Hubo un momento, al acabar una celebración que quise saber más sobre el retablo. Los años por él pasados, la cantidad de promesas y disponibilidades que en susurros de generaciones de religiosas le fueron llegando. Le pregunté al retablo por las generaciones de novicias que había visto desfilar, sus vidas y sueños allí fraguados que se convirtieron luego en presencias silenciosas al lado del que sufre y necesita consuelo. El Instituto de la Trinidad no tiene obras de relumbrón, pero tiene muchas «presencias semilla» que sin ellas, sería impensable el relumbrón de caridad de nuestra Iglesia. Cada día estoy más convencido de que ahí reside la fuerza profética de la vida consagrada«Muchos pocos transformando un mundo que parece un muro, pero que se muestra débil ante la fuerza imparable de pequeñas semillas».

Cuando estaba observando el retablo me llamó la atención el sagrario. Una joya que sigue siendo admiración de quienes diariamente lo observan y cuidan. Se acerca una religiosa mayor y cuando le pregunto por su origen, me dice muy resuelta: «a ver cómo se lo cuento, porque tengo 88 años y me está fallando un poco la memoria». Nos miramos y espontáneamente nos brotó una sonrisa. «Me está fallando un poco la memoria» tiene su gracia. Si a esa edad no falla algo la memoria, quiere decir que nos saltamos la barrera de lo normal. La vida religiosa tiene mucha edad y le falla algo la memoria. Quizá en esos dos rasgos esté su potencial desconocido para este tiempo. Sigo creyendo que hace falta edad para emprender un itinerario de reforma sin miedo. Hace falta haber gustado la libertad de Dios para emprender rutas nuevas, difíciles e inseguras pero necesarias. Me da que otras edades tenemos puentes demasiado seguros con el sistema y la libertad se queda en un buen argumento filosófico. Por otro lado, sin falla un poco la memoria, también tiene uno más frescura para iniciar caminos nuevos. La memoria tiende a obligarnos a transitar por terrenos conocidos por estériles que sean.

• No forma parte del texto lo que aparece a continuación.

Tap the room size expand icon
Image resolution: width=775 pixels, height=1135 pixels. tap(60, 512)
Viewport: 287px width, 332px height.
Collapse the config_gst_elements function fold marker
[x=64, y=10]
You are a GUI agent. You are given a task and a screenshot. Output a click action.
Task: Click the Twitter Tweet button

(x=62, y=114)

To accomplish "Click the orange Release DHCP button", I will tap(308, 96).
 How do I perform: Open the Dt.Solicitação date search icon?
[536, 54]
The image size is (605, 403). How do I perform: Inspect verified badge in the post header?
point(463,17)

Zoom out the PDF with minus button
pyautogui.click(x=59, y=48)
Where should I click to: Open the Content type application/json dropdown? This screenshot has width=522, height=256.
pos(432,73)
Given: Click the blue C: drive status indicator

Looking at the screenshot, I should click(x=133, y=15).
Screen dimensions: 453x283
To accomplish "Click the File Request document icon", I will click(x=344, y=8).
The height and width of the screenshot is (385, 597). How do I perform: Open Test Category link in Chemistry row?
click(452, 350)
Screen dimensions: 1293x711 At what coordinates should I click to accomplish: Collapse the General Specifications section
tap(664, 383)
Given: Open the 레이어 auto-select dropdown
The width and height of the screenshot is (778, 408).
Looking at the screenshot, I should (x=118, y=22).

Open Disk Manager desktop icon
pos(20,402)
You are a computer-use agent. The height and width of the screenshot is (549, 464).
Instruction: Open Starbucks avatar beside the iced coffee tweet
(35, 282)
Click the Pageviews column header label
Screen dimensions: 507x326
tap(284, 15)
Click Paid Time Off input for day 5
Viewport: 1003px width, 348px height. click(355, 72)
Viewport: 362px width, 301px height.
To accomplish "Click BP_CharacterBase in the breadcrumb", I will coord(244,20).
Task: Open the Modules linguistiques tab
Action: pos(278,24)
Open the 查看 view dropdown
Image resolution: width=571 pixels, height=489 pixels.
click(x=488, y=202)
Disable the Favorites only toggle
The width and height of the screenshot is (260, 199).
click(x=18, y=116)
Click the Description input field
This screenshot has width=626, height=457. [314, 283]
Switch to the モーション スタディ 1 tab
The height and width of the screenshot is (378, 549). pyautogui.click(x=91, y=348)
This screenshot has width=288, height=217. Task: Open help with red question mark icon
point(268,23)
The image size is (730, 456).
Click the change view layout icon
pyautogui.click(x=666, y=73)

Por eso, se me ocurre que un buen paso para encarnar «la alegría del evangelio», propuesta por un Papa anciano, es asumir la edad como posibilidad y sabiduría de Dios y, también decidirse a perder memoria, para evitar el lastre de quedarnos en formas y usos que dándonos seguridad ayer, se convierten hoy en una dificultad grave para hacer posible el Evangelio a nuestro mundo. Lo que salva a la vida religiosa es que sepa hacia dónde camina.

Ojalá, como expresa bellamente María Zambrano, nuestro caminar sea hacia la Aurora, «con sus alas extendidas pasando por los avatares que sean necesarios, por no dejar de estar bajo la sombra del Santo Espíritu, esta Aurora lleva a la luz que redime las tinieblas y es lo único que apetece al inquieto corazón de toda criatura».

Ojalá en todos los religiosos y religiosas y en las obras de misión en las que estamos se perciba, sin dificultad, que lo único que hay son corazones que laten en esta tierra por la fuerza y esperanza de la Aurora.